Exercise requirements:
Reproduce each line of the material below word for word, keeping every line as it is.

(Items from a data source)

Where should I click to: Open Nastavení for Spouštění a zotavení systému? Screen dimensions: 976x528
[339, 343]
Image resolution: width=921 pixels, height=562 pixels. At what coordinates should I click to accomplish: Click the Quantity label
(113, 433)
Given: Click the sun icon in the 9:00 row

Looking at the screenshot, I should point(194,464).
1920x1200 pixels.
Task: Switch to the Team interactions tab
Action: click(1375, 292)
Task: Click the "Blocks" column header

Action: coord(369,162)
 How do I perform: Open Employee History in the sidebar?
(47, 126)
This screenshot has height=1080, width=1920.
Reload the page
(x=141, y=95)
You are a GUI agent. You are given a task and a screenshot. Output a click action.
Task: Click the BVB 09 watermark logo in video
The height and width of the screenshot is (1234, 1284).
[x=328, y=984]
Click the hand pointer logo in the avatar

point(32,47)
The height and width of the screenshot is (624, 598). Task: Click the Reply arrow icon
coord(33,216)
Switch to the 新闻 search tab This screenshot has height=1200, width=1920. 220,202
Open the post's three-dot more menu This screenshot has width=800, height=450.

Problem solution:
Where should I click to: Open Nastavení for Spouštění a zotavení systému? Screen dimensions: 976x528
[339, 343]
Image resolution: width=921 pixels, height=562 pixels. At what coordinates should I click to accomplish: Click the Quantity label
(113, 433)
Given: Click the sun icon in the 9:00 row

Looking at the screenshot, I should point(194,464).
1920x1200 pixels.
Task: Switch to the Team interactions tab
Action: click(1375, 292)
Task: Click the "Blocks" column header

Action: coord(369,162)
 How do I perform: Open Employee History in the sidebar?
(47, 126)
This screenshot has height=1080, width=1920.
Reload the page
(x=141, y=95)
You are a GUI agent. You are given a task and a screenshot. Output a click action.
Task: Click the BVB 09 watermark logo in video
The height and width of the screenshot is (1234, 1284).
[x=328, y=984]
Click the hand pointer logo in the avatar

point(32,47)
The height and width of the screenshot is (624, 598). Task: Click the Reply arrow icon
coord(33,216)
Switch to the 新闻 search tab This screenshot has height=1200, width=1920. 220,202
Open the post's three-dot more menu This screenshot has width=800, height=450.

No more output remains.